I am a researcher and practitioner whose main interests are in the theory, history and practice of film sound. Other research centres on videographic criticism, archival studies, production studies, and documentary studies. I am an editor of Music, Sound, and the Moving Image and I regularly publish research in written and videographic forms. In 2022, my audiovisual essay, The Elephant Man’s Sound, Tracked  won the Videographic Film Criticism award from the British Association of Film, Television and Screen Studies (BAFTSS) and jointly won the inaugural Screen Conference Audience Audiovisual Essay award. In 2023, Liz’s audiovisual essay, Spencer Bell, Nobody Knows My Name, received the most votes in the British Film Institute (BFI) Sight and Sound journal’s poll for Best Video Essays of 2022, and won the 2023 Videographic Film Criticism award from BAFTSS.

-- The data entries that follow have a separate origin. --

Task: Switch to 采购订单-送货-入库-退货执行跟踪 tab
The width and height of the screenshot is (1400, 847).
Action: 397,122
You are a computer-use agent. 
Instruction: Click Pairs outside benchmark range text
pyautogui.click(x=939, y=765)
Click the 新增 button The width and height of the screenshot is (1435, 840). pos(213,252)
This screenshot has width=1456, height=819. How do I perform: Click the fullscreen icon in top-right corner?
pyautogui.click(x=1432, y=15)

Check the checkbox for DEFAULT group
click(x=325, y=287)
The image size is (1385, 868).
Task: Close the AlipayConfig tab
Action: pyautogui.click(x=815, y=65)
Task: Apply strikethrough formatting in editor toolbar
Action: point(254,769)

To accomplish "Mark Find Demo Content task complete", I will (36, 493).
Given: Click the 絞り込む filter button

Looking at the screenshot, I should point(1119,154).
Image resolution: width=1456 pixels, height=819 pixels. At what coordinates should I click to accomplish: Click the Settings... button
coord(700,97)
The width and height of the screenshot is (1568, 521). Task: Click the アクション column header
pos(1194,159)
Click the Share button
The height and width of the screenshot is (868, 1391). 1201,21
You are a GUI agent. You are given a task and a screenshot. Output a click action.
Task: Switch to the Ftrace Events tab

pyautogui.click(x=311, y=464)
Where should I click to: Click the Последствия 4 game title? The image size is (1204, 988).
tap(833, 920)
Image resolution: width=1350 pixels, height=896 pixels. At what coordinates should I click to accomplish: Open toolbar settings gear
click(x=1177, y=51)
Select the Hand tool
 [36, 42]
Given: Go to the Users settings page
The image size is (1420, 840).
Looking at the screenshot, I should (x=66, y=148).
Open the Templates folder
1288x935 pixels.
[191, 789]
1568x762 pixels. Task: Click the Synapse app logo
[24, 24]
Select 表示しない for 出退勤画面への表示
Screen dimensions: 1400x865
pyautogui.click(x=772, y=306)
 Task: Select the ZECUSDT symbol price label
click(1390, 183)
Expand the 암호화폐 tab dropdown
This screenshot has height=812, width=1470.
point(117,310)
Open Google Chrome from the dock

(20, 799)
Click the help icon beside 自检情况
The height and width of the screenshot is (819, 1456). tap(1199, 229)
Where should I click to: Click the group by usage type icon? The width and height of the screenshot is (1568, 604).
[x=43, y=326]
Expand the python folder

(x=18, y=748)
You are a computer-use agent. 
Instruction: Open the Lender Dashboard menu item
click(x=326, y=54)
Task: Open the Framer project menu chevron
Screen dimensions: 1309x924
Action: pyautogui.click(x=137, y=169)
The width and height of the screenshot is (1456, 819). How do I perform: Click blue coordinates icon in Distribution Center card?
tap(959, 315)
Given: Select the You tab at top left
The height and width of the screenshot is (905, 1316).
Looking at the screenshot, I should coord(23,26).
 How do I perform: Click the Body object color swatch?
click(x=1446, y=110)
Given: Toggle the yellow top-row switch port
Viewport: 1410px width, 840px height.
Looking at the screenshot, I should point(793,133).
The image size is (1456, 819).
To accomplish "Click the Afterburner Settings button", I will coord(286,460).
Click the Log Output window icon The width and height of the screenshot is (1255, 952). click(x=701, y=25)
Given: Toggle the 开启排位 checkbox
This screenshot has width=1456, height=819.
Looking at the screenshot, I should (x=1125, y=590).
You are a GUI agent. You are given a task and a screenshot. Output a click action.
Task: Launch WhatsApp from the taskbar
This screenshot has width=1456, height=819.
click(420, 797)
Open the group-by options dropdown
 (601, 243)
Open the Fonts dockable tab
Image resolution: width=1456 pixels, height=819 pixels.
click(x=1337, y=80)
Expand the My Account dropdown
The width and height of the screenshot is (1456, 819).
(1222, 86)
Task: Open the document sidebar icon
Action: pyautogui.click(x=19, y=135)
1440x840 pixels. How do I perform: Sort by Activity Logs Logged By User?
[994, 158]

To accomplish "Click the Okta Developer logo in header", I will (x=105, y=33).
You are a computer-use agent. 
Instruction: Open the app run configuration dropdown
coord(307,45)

I am an Associate Professor in Film and Sonic Arts at Northumbria University and a Senior Visiting Research Fellow at the University of Reading working on a project about The Wizard of Oz universe. I am also completing the edit for a feature length social documentary film that stemmed from the research project, Brews and Brows: Shaping Stories from Eyebrows to Scousebrows.

Since 2001, I have worked as a sound trainee, boom operator, sound recordist, editor, mixer and designer in the Irish film and television industries, including working on the multi-award winning drama series Pure Mule, which received an Irish Film and Television Academy (IFTA) Award for best sound in film and television at the 2006 awards ceremony.

I have over 15 years experience teaching theory, history and practice in Film Studies in Higher Education in the UK and Ireland and I regularly deliver guest lectures, masterclasses and workshops on sound and the audiovisual essay.